+++ Task data +++

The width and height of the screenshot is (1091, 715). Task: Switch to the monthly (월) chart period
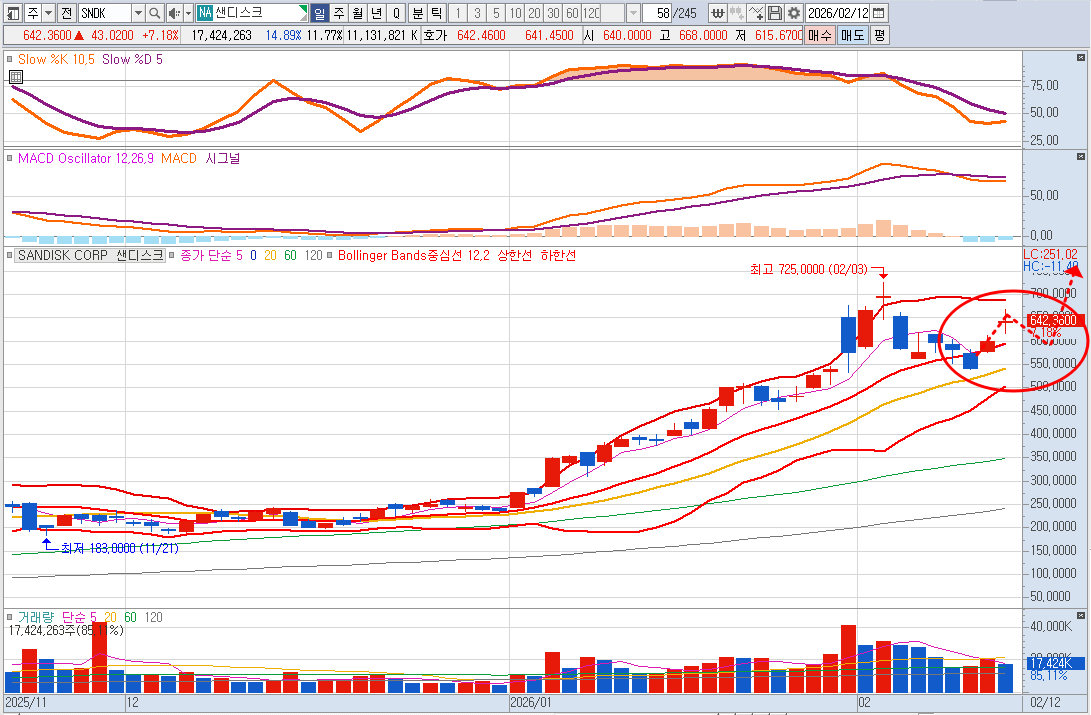point(358,13)
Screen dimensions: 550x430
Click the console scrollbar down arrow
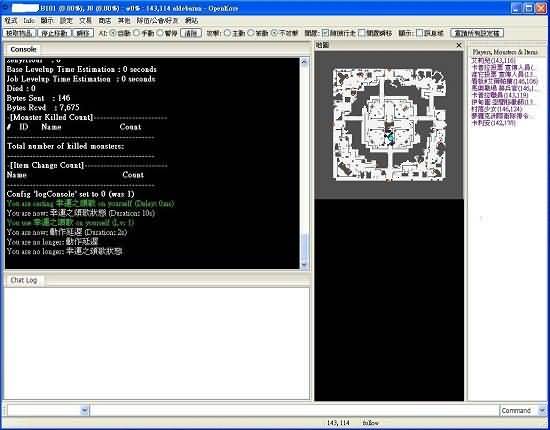(x=304, y=265)
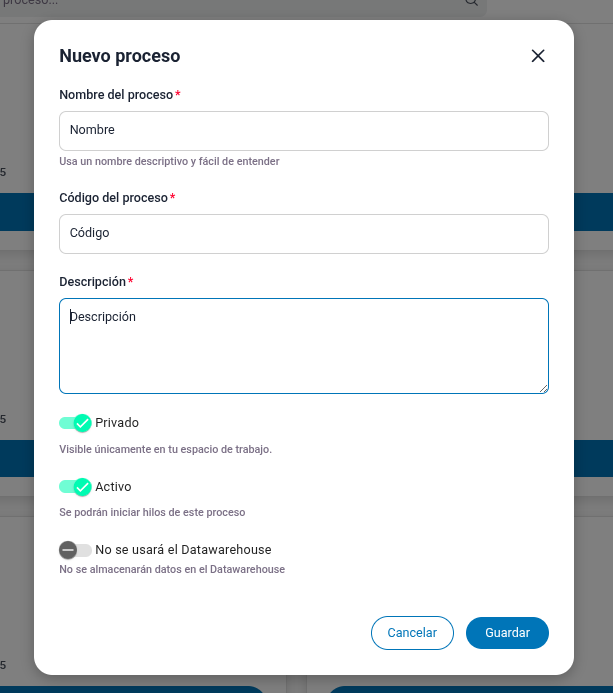The image size is (613, 693).
Task: Click the "Usa un nombre descriptivo" hint text
Action: (169, 161)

+++

- Exercise objective -
Print each record as it appears above, dropping every picture from the copy.

- Exercise answer -
The width and height of the screenshot is (1091, 715). Task: Switch to the monthly (월) chart period
point(358,13)
Screen dimensions: 550x430
Click the console scrollbar down arrow
(x=304, y=265)
The image size is (613, 693).
Task: Click the "Usa un nombre descriptivo" hint text
Action: (169, 161)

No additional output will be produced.